Studio Unknown/PopMark Media’s Confessions of a Small Working Studio—A New Approach to A&R
Feb 9, 2011 5:10 PM, By Lisa Horan
While we continue to grimace at the headlines that insist the music industry is in the ICU and cringe at predictions that those involved will endure devastation of apocalyptic proportions, there are a few glimmers of hope. It seems that, in spite of shrinking budgets and vanishing jobs, the demand for music for TV, film and artist-centered projects is actually increasing. The question is, how are decision-makers at the networks, major film companies and record companies finding new talent and making their selections? As it turns out, our old nemesis (the Internet) may not be such a bad guy after all, at least when it comes to music-placement opportunities. In fact, it just may wind up becoming the hero.
This month, we spotlight two companies that have enjoyed success as a result of the Internet and are subsequently helping to invigorate the industry. Not only are these companies playing a role in helping musicians find legitimate avenues for placing and earning income from their music, but they are also helping decision-makers make more effective use of the time they spend in their search for suitable material for their projects.
21ST CENTURY A&R
"Plain and simply, we wouldn't be able to function without the Internet," says David Trotter, co-founder, senior producer and creative director of Studio 51 Music. With 5,000 titles that represent 200 sub-genres, approximately 15,000 needledrops on TV heard by 140 million people worldwide each year, and a family of 112 composers who collectively average 60 to 70 cues per week for network TV and major film projects, Trotter says that the Internet has been absolutely vital in his company's success. Not only does the Web enable the company to meet extremely fast turnaround requirements, but it also identifies the highest-quality music to satisfy the most critical demands.
“We’ve had occasions in which we’ve had four days to produce 125 titles,” says Trotter. "The Internet has given us profound advantages. I can review MP3 demos as soon as they come in from composers, decide if they're ready or right, and then either immediately have a composer address any edits or upload broadcast-quality files to our FTP." Trotter adds it would be logistically impossible to do this as efficiently and effectively without the use of high-speed Internet connection.
In addition to tapping into the talents of his team of composers, Trotter often uses an Internet-based A&R company on which he can list information about his specific project needs. The company then assists with the selection process, collecting and reviewing submissions, and then forwarding to him the ones they believe are most fitting for each project.
This Internet-based A&R approach provides the foundation for one of the fastest-growing online machines: Music Xray. The company, which was launched just a year ago at MIDEM with 12 music industry professionals as subscribers, now enjoys 1,100 music pros and 200,000 music-maker customers. Music Xray takes the selection process a few steps beyond listing opportunities. Through cutting-edge technologies, the company strives to generate greater efficiency in the A&R process.

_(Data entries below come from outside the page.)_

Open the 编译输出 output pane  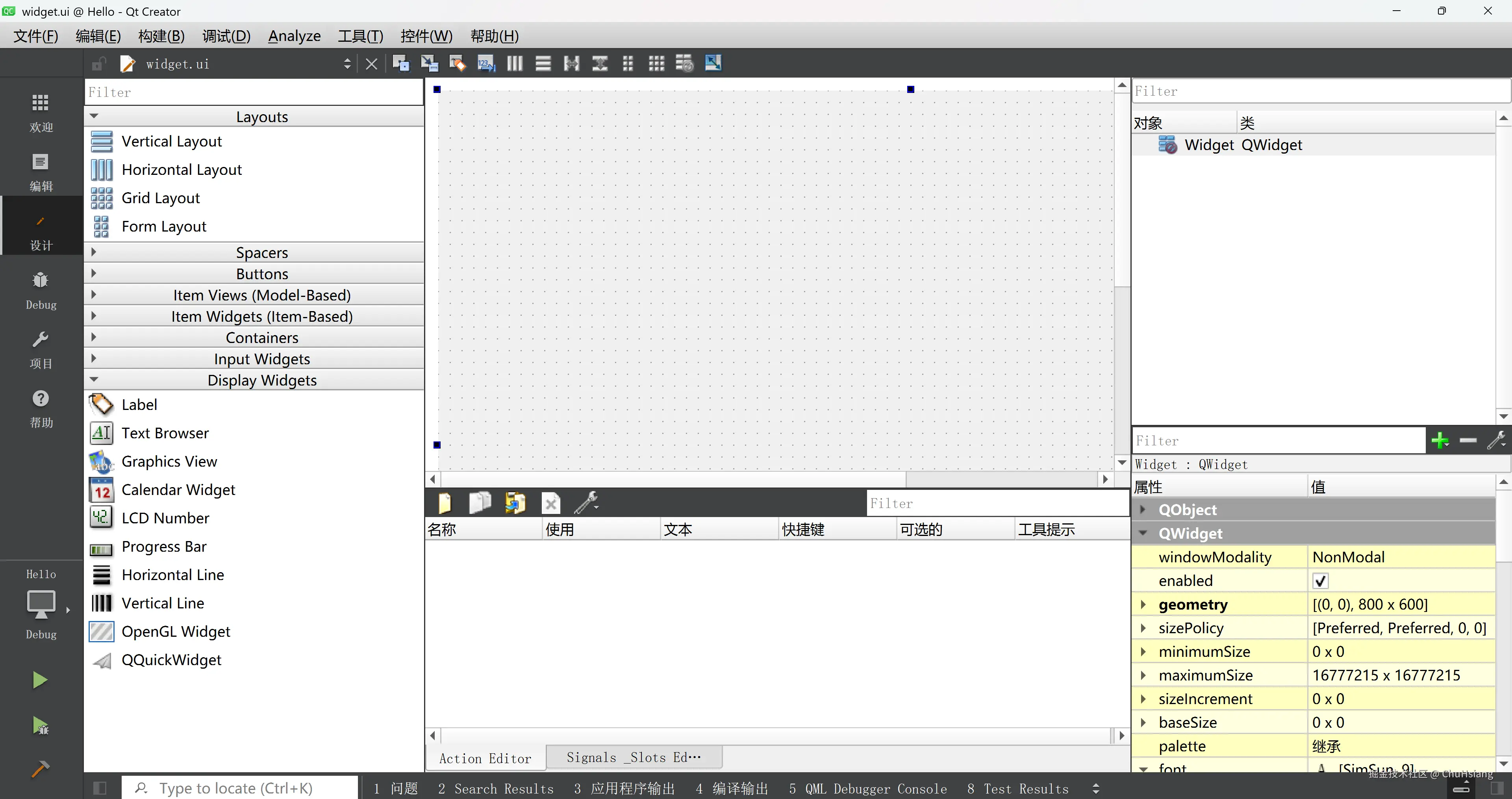tap(732, 788)
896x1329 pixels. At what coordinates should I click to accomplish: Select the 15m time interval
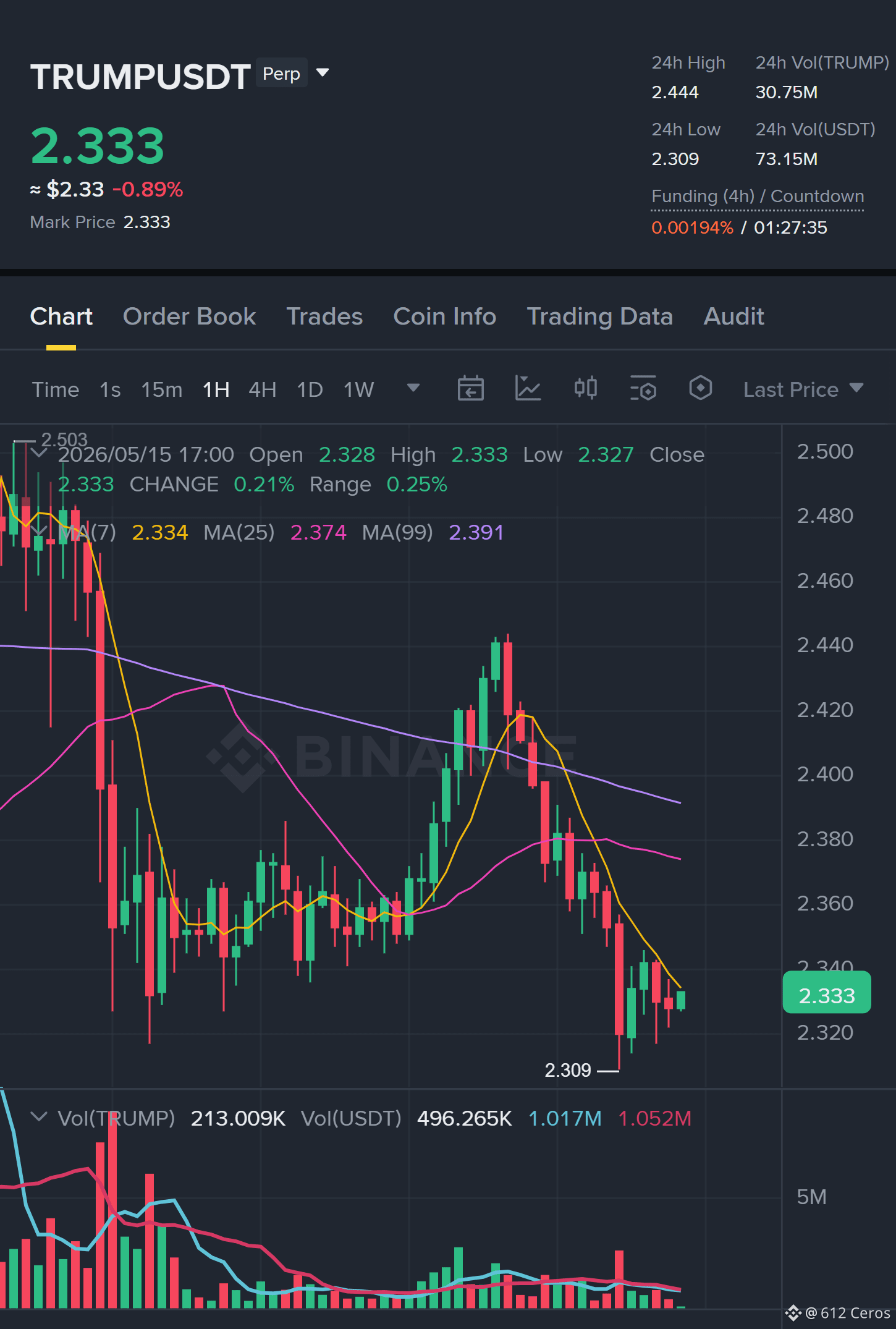pyautogui.click(x=162, y=390)
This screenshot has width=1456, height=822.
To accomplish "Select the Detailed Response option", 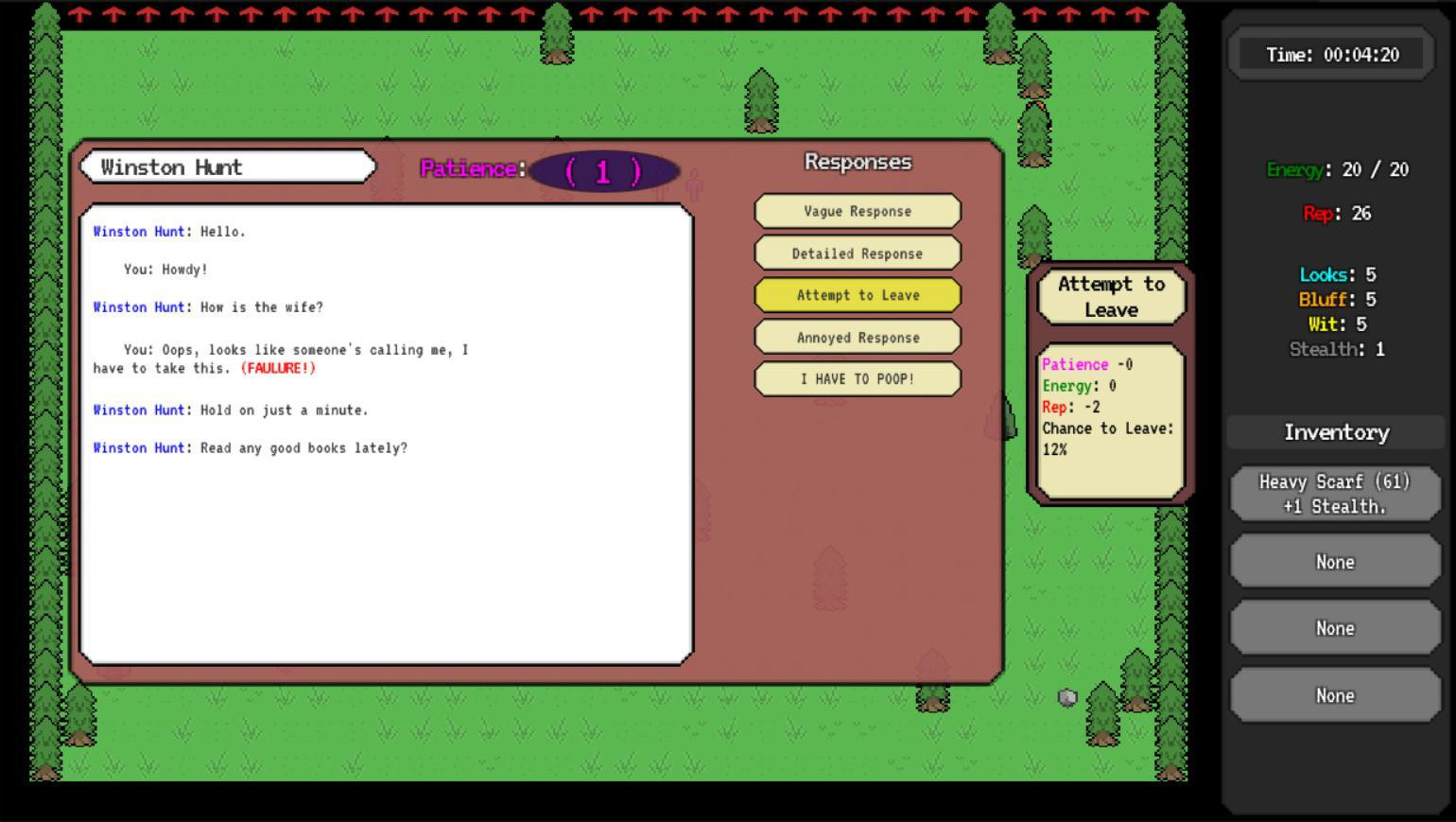I will click(858, 254).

"Oftentimes, music projects that are released by the industry are not profitable, as the wins wind up paying for the failures," says Music Xray co-founder Mike McCready. "Given the turmoil that is going on, we recognized the need for efficiency and accuracy to help industry pros make better decisions that will ultimately reduce the risks they are taking and lead to bigger profits."
Here's how it works: Anyone who conducts A&R— from indie to major labels to Internet radio, from managers looking for new artists to music publishers, and from influential music bloggers to any professional who receives and evaluates music for some sort of exposure or commercial opportunity—can set up a profile and open a "drop box" to make submission opportunities available. Then, any one of the estimated 14 million musicians who are online can submit their material to descriptions they feel closely match the music they have created.
"For music industry professionals, finding needles in the haystack—aka, music on the Internet that has been generated by independent artists—is an extremely inefficient process. And for musicians, it's much the same,"says McCready, who adds that if musicians expect to slap up a MySpace page and get discovered, they are engaging in overly optimistic thinking that rarely pays off.